◆ Extracted information ◆
=== Begin Enclosure ===
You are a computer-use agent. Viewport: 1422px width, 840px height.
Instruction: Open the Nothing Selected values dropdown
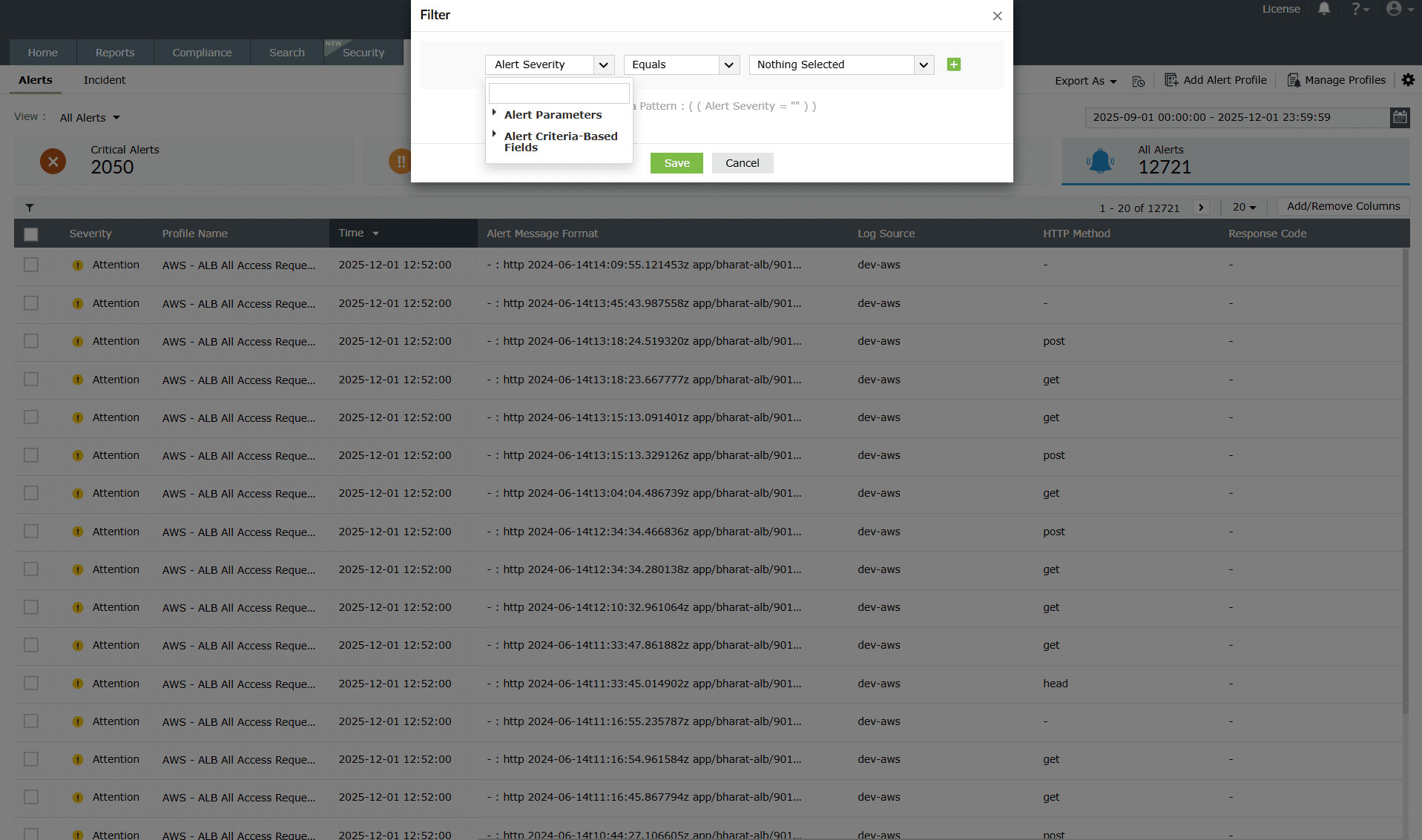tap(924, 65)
=== End Enclosure ===
=== Begin Enclosure ===
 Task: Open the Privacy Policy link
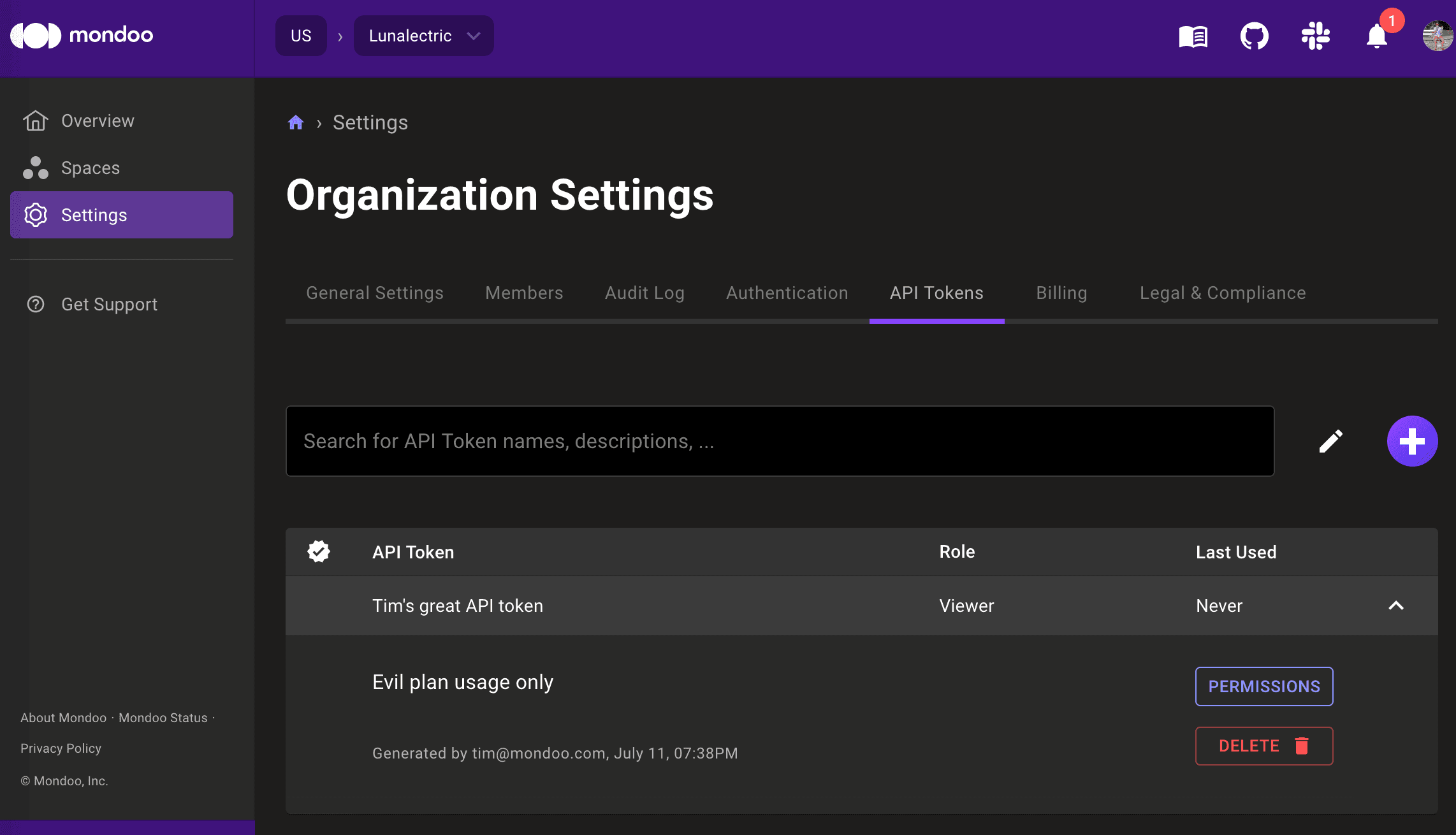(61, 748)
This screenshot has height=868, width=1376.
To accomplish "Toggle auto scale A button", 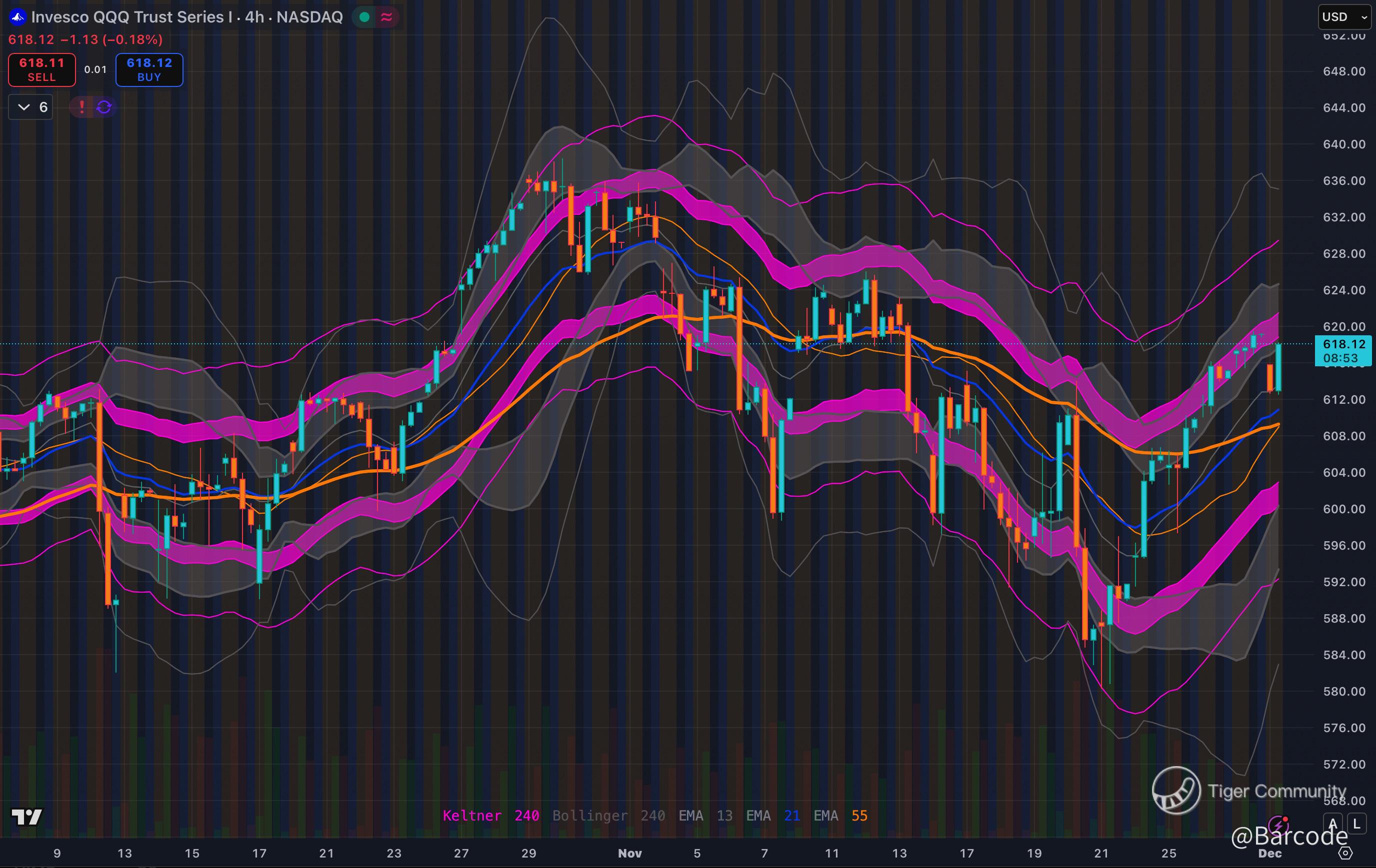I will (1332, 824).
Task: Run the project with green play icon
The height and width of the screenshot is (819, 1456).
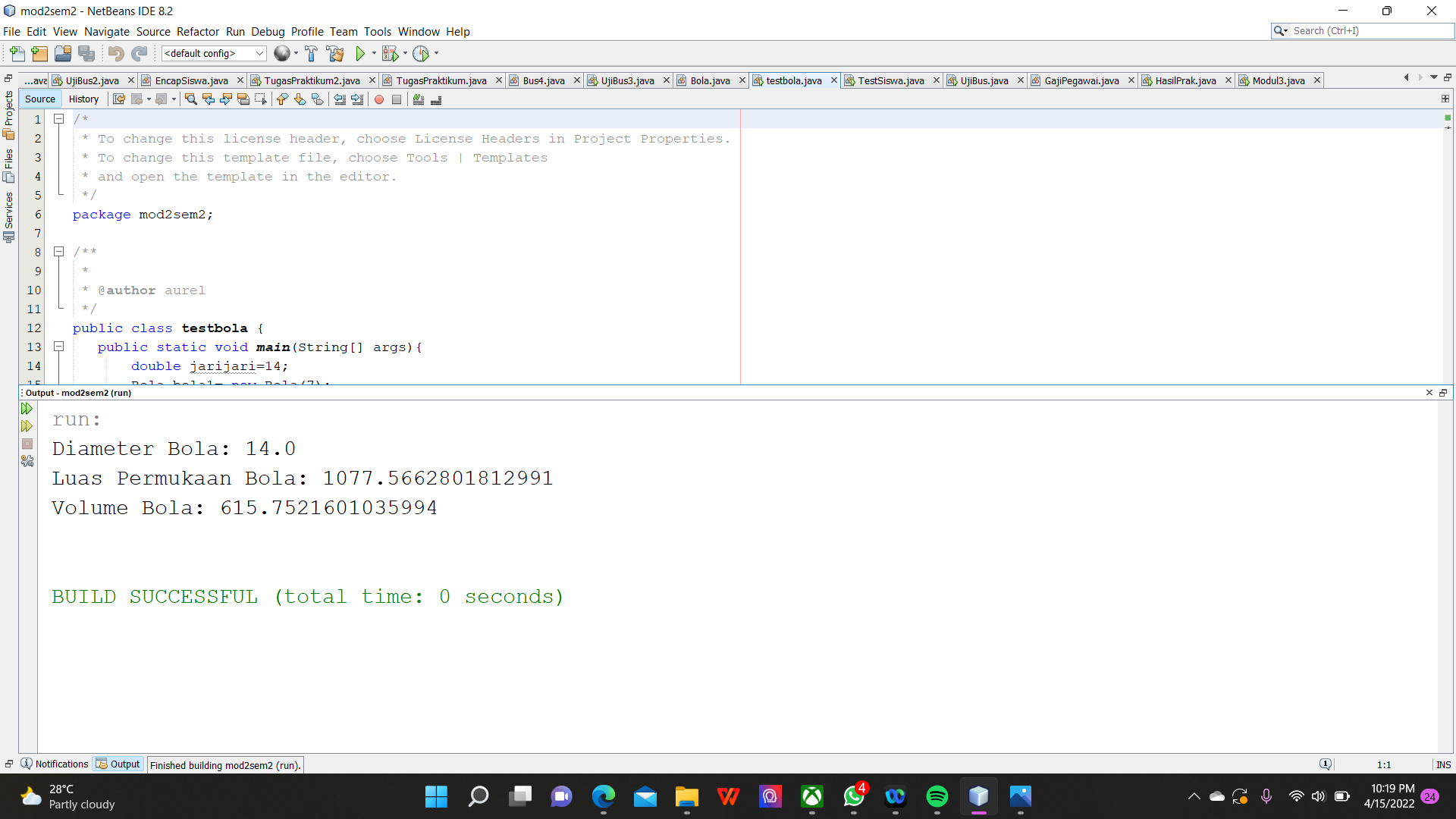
=== End Enclosure ===
=== Begin Enclosure ===
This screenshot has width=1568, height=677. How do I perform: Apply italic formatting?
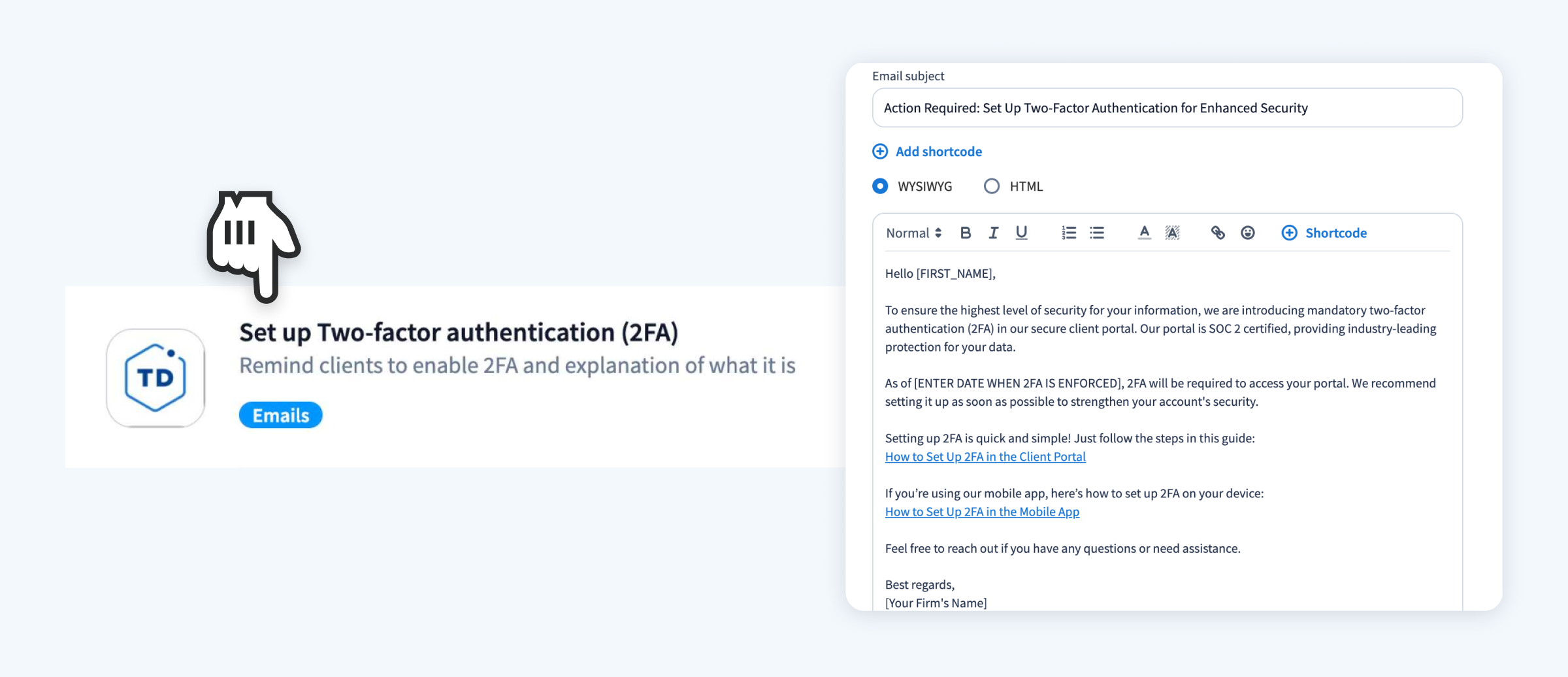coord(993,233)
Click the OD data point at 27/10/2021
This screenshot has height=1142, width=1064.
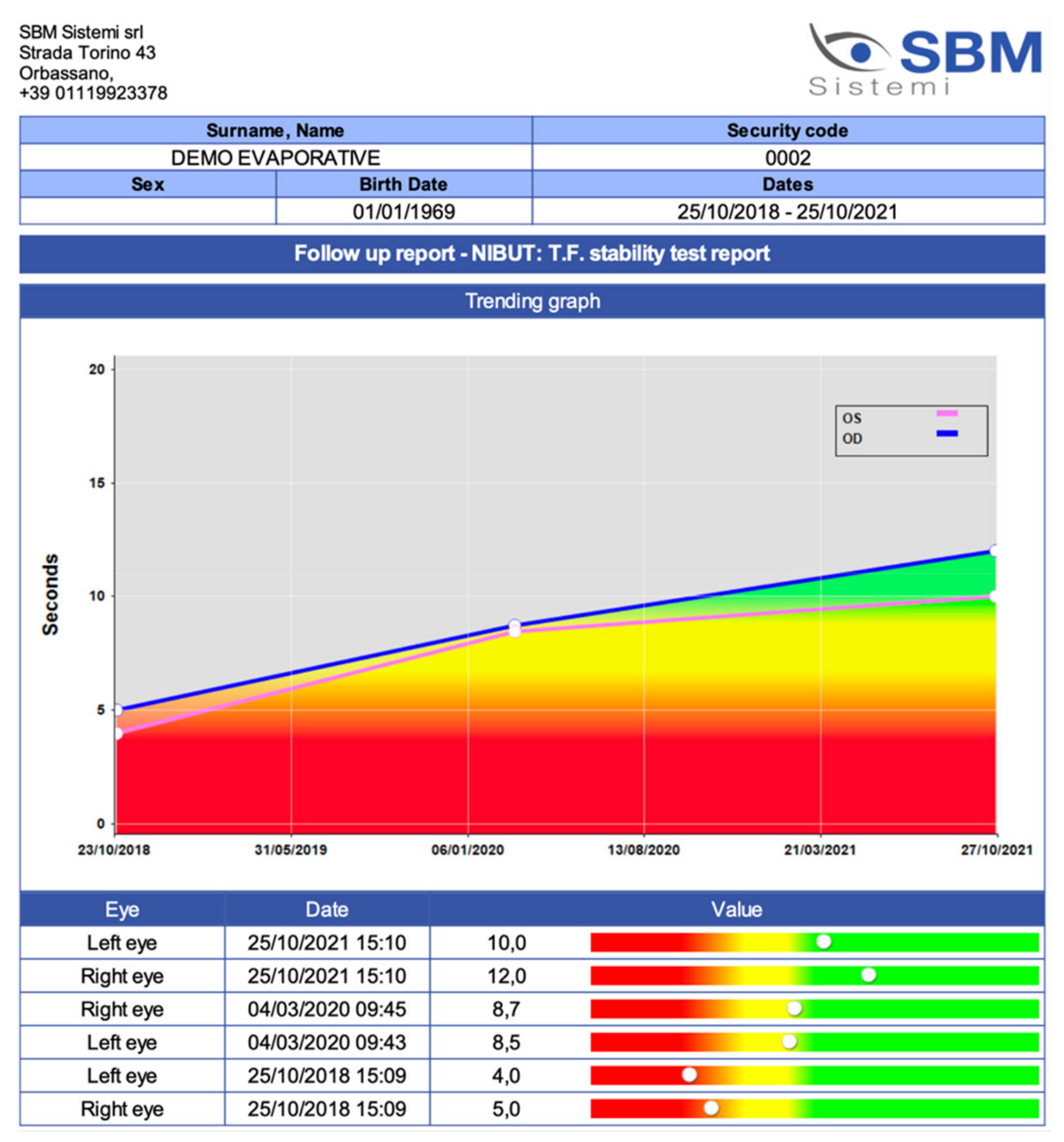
=== End Enclosure ===
◆ Problem to work on ◆
Write down again, exactly as given, only the lines above that fall from the line with "Click the OD data point at 27/10/2021" to the line with "This screenshot has height=1142, width=1064.", inclusive.

◆ Output ◆
Click the OD data point at 27/10/2021
This screenshot has height=1142, width=1064.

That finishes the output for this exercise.